But now, a new version of the original Base class is released. Its public interface doesn’t change (and neither do its invariants) so we must expect that it doesn’t break existing code. Only it does, because now there’s a name clash with a method in a derived class.
I think the question stems from a misunderstanding:
How is it /not/ a violation of encapsulation to not allow a parent's private method to be "overridden" (ie, implemented independently, with the same signature, in a child class)
The text inside the parentheses is the opposite of the text before it. Java does allow you to “independently implement [a private method], with the same signature, in a child class”. Not allowing this would violate encapsulation, as I’ve explained above.
But “to not allow a parent's private method to be "overridden"” is something different, and necessary to ensure encapsulation.
"Do other languages (C++ or C#) have different rules on this?"
Well, C++ has different rules: the static or dynamic member function binding process and the access privileges enforcements are orthogonal.
Giving a member function the private access privilege modifier means that this function can only be called by its declaring class, not by others (not even the derived classes). When you declare a private member function as virtual, even pure virtual (virtual void foo() = 0;), you allow the base class to benefit from specialization while still enforcing the access privileges.
When it comes to virtual member functions, access privileges tells you what you are supposed to do:
private virtual means that you are allowed to specialize the behavior but the invocation of the member function is made by the base class, surely in a controlled fashion
protected virtual means that you should / must invoke the upper class version of the member function when overriding it
So, in C++, access privilege and virtualness are independent of each other. Determining whether the function is to be statically or dynamically bound is the last step in resolving a function call.
Finally, the Template Method design pattern should be preferred over public virtual member functions.
Reference: Conversations: Virtually Yours
The article gives a practical use of a private virtual member function.
ISO/IEC 14882-2003 §3.4.1
Name lookup may associate more than one declaration with a name if it finds the name to be a function name; the declarations are said to form a set of overloaded functions (13.1). Overload resolution (13.3) takes place after name lookup has succeeded. The access rules (clause 11) are considered only once name lookup and function overload resolution (if applicable) have succeeded. Only after name lookup, function overload resolution (if applicable) and access checking have succeeded are the attributes introduced by the name’s declaration used further in expression processing (clause 5).
ISO/IEC 14882-2003 §5.2.2
The function called in a member function call is normally selected according to the static type of the object expression (clause 10), but if that function isvirtualand is not specified using aqualified-idthen the function actually called will be the final overrider (10.3) of the selected function in the dynamic type of the object expression [Note: the dynamic type is the type of the object pointed or referred to by the current value of the object expression.
A parent's private method cannot be accessed or inherited by a child class, inline with principles of encapsulation. It is hidden.
So, why should the child class be
restricted from implementing its own
method with the same name/signature?

● Provided records:
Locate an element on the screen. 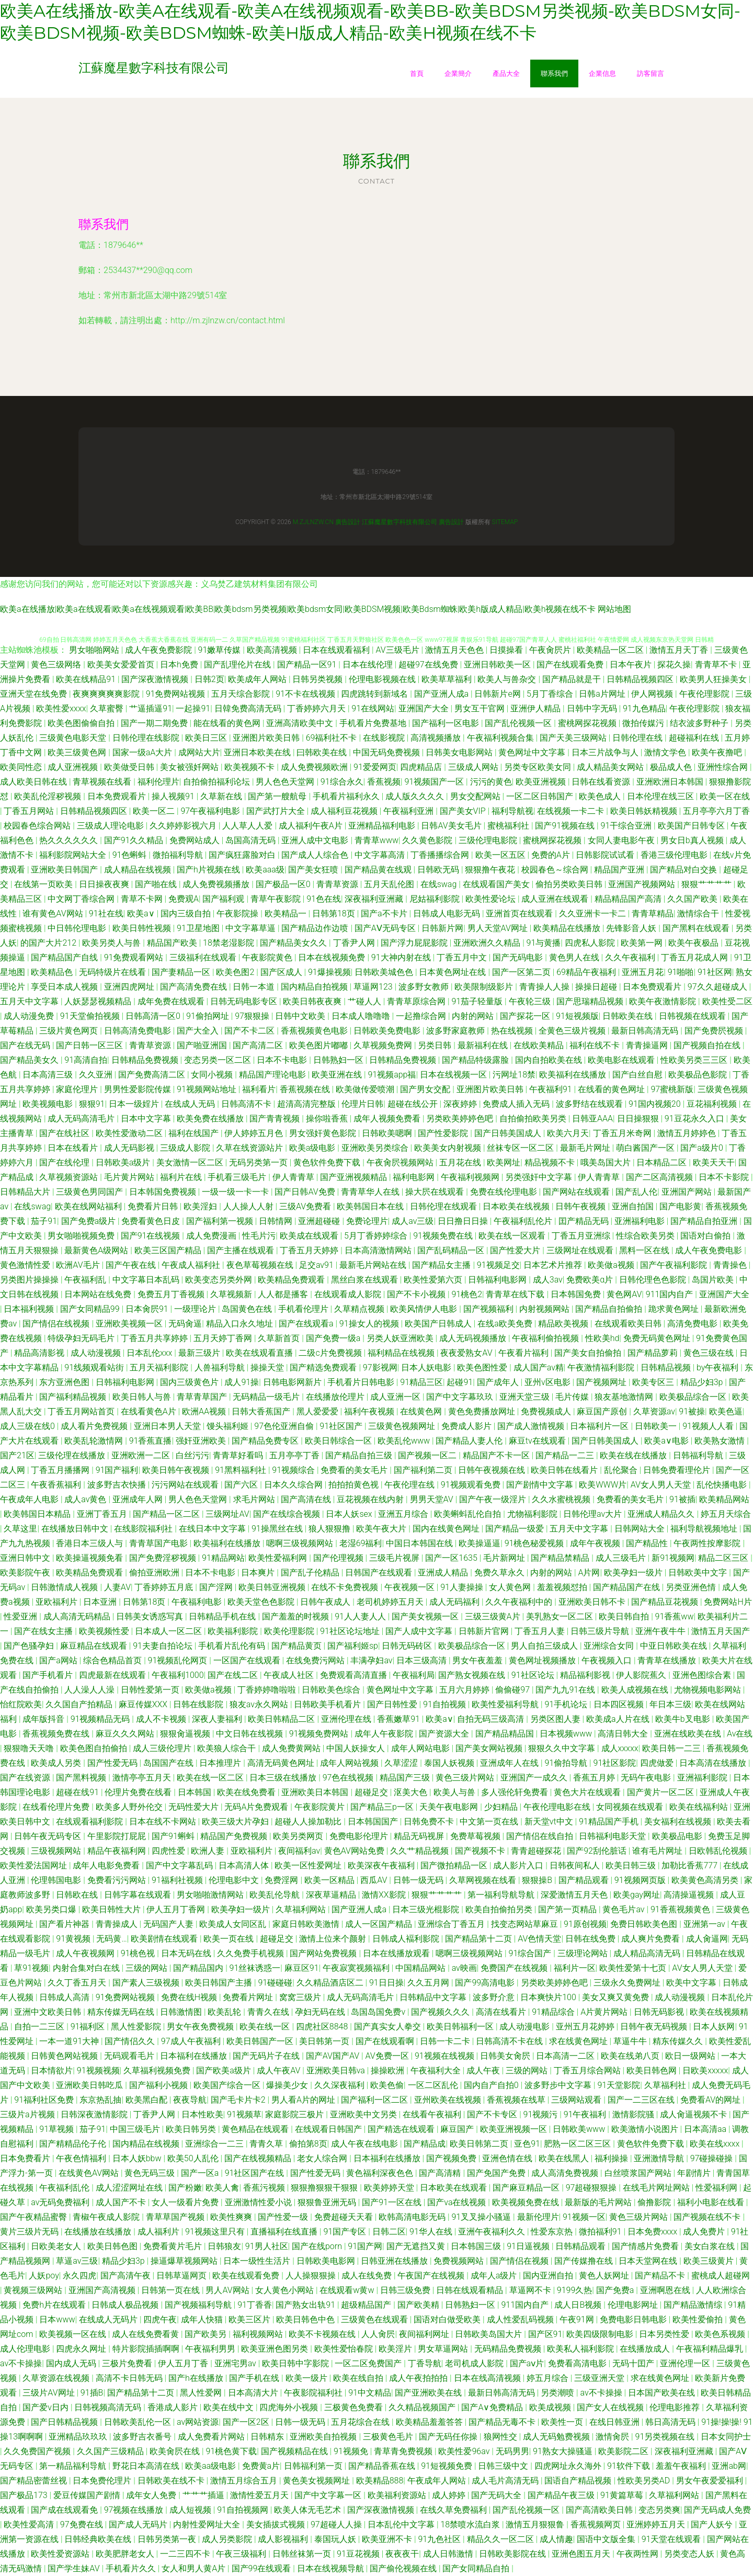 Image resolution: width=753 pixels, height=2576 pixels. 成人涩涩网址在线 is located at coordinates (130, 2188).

* * *

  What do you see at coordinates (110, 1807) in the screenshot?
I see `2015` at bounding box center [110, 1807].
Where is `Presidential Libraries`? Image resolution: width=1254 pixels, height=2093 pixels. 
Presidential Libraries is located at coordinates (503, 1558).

● Direction A: Copy everything in the entries from the line containing "pixels, height=2093 pixels." down to the line containing "Presidential Libraries is", both lines included, with no changes.
● Direction B: Continue the forum thread on private methods and encapsulation, starting right after its final sentence.

● Exercise result A:
Where is `Presidential Libraries`? Image resolution: width=1254 pixels, height=2093 pixels. 
Presidential Libraries is located at coordinates (503, 1558).

● Exercise result B:
There is no such restriction. You can do that without any problems, it's just not called "overriding".
Overridden methods are subject to dynamic dispatch, i.e. the method that is actually called is selected at runtime depending on the actual type of the object it's called on. With private method, that does not happen (and should not, as per your first statement). And that's what is meant by the statement "private methods can't be overridden".
I think you're misinterpreting what that post says. It's not saying that the child class is "restricted from implementing its own method with the same name/signature."
Here's the code, slightly edited:
public class PrivateOverride {
private static Test monitor = new Test();
private void f() {
System.out.println("private f()");
}
public static void main(String[] args) {
PrivateOverride po = new Derived();
po.f();
});
}
}
class Derived extends PrivateOverride {
public void f() {
System.out.println("public f()");
}
}
And the quote:
You might reasonably expect the output to be “public f( )”,
The reason for that quote is that the variable po actually holds an instance of Derived. However, since the method is defined as private, the compiler actually looks at the type of the variable, rather than the type of the object. And it translates the method call into invokespecial (I think that's the right opcode, haven't checked JVM spec) rather than invokeinstance.
It seems to be a matter of choice and definition. The reason you can't do this in java is because the specification says so, but the question were more why the specification says so.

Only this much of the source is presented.